As the Stones say, you can make it if you try
It’s a cliché of the interconnectedness of the world that when a butterfly flaps its wings in Wales, it affects the weather in Waco. Yet sometimes global forces really do have very local consequences.
When the multinational celebrities the Rolling Stones visited Austin on Sunday, I ended up at the concert because some folks in the Clarksville/Old West Austin neighborhood knew each other well enough to have gotten together to buy tickets.

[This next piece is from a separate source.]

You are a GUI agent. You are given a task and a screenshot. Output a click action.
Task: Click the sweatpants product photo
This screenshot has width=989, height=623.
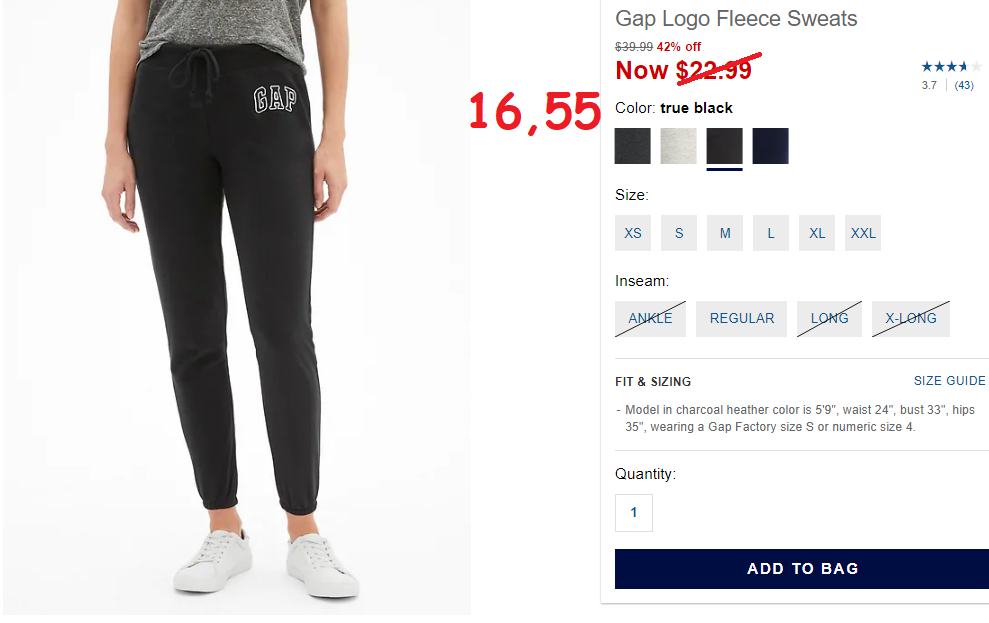tap(237, 307)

My veterinarian, Michael Mullen, 50, and his wife, Katy O’Neill, 55, live in that Clarksville/Old West Austin area. O’Neill thinks the reason people in her neighborhood know each other well enough to buy concert tickets together began because their houses have front porches and the neighborhood has sidewalks, allowing people to interact.
When I ran into Mullen and O’Neill at Waterloo Records on Thursday, they were giving me a hard time about my not having a ticket to the Rolling Stones concert. I’m only a casual fan of the group. I wasn’t inclined to spend 95 bucks for a lawn ticket, plus the $16.80 convenience charge. Unfortunately, the Rolling Stones weren’t inclined to give me a ticket.

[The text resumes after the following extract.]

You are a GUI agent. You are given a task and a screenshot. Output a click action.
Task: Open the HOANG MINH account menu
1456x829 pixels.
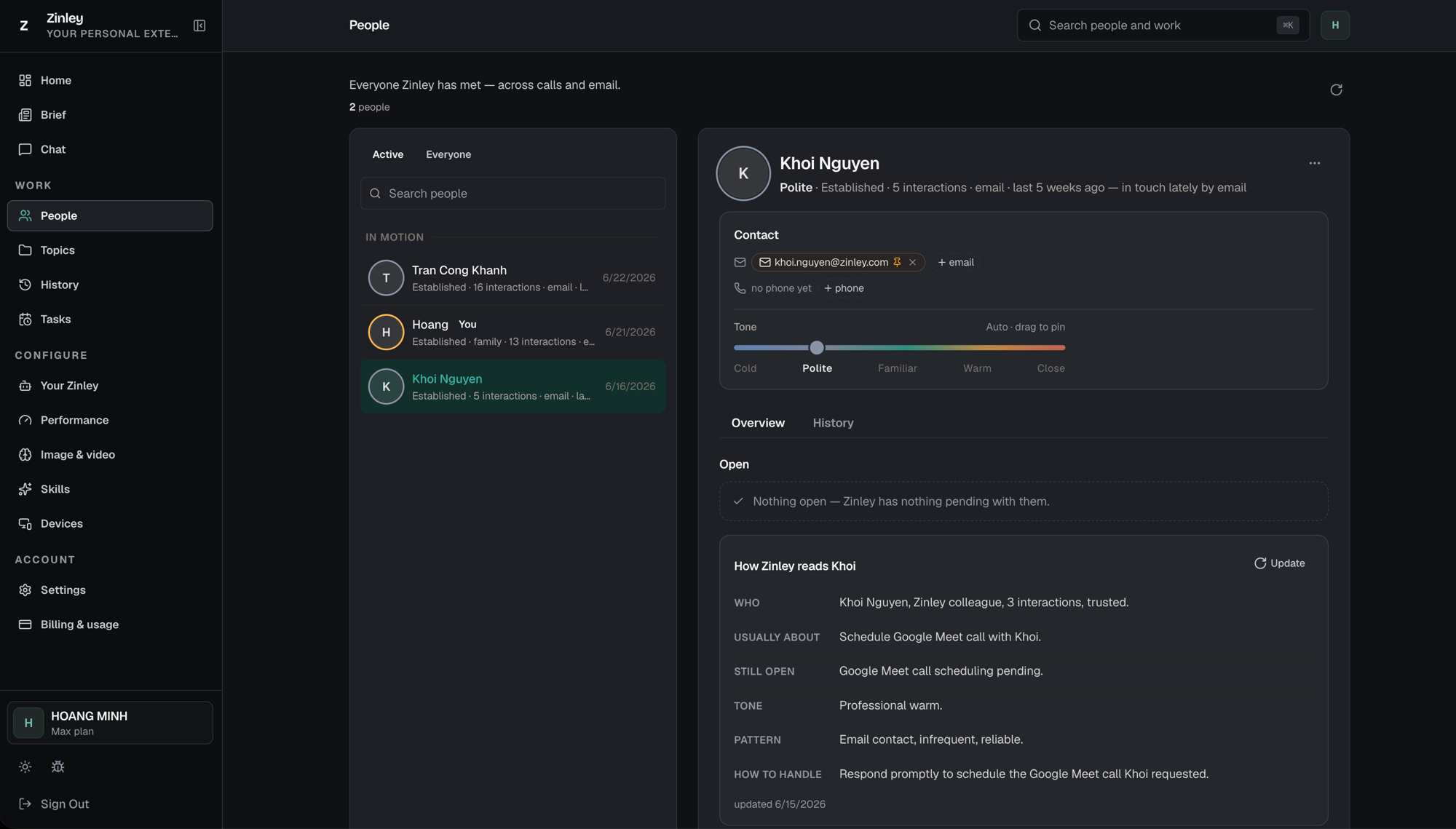pos(110,723)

Yet, I remained convinced that one would somehow fall out of the sky. This is akin to the magical thinking of people who believe sucking down a chocolate cheesecake with a Diet Coke chaser results in negative calories.
O’Neill told me about many people trying to unload Stones tickets cheaply online, so I agreed to walk from Clarksville to the concert with them, and see what turned up ticketwise.

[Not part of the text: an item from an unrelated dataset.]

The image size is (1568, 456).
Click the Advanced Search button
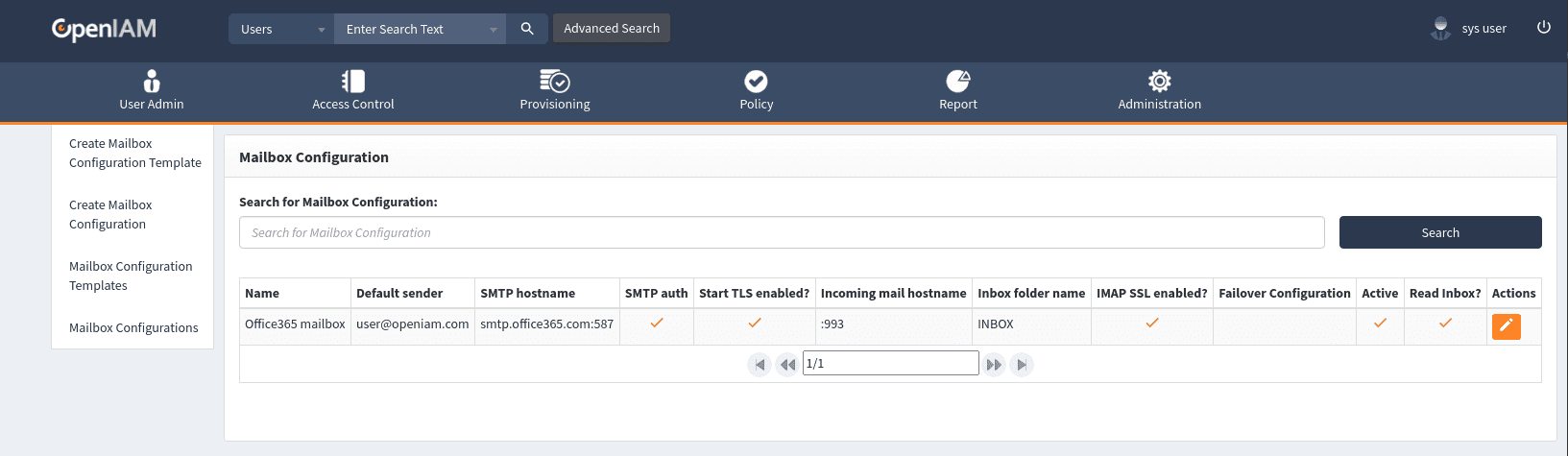point(612,29)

The morning of the concert, Mullen called, telling me that because of a mix-up with the Clarksville group ticket buy, his neighbors had an extra ticket. They agreed to sell it to me at the lowest scalper rate.
Arriving at Zilker Park at 2:30 p.m., our group was first in line at the Town Lake entrance. We were there before the scalpers.
After a crowd gathered, I went looking for ticket prices. Before the gates opened, lawn tickets were 50 bucks at the Barton Springs entrance, 40 bucks at the Town Lake entrance.
That’s when I found it, the Holy Grail of the unticketed. A lost ticket, nestled on the grassy edge of Barton Springs Road. Unclaimed. Unused. Untrampled. Completely unethical to take.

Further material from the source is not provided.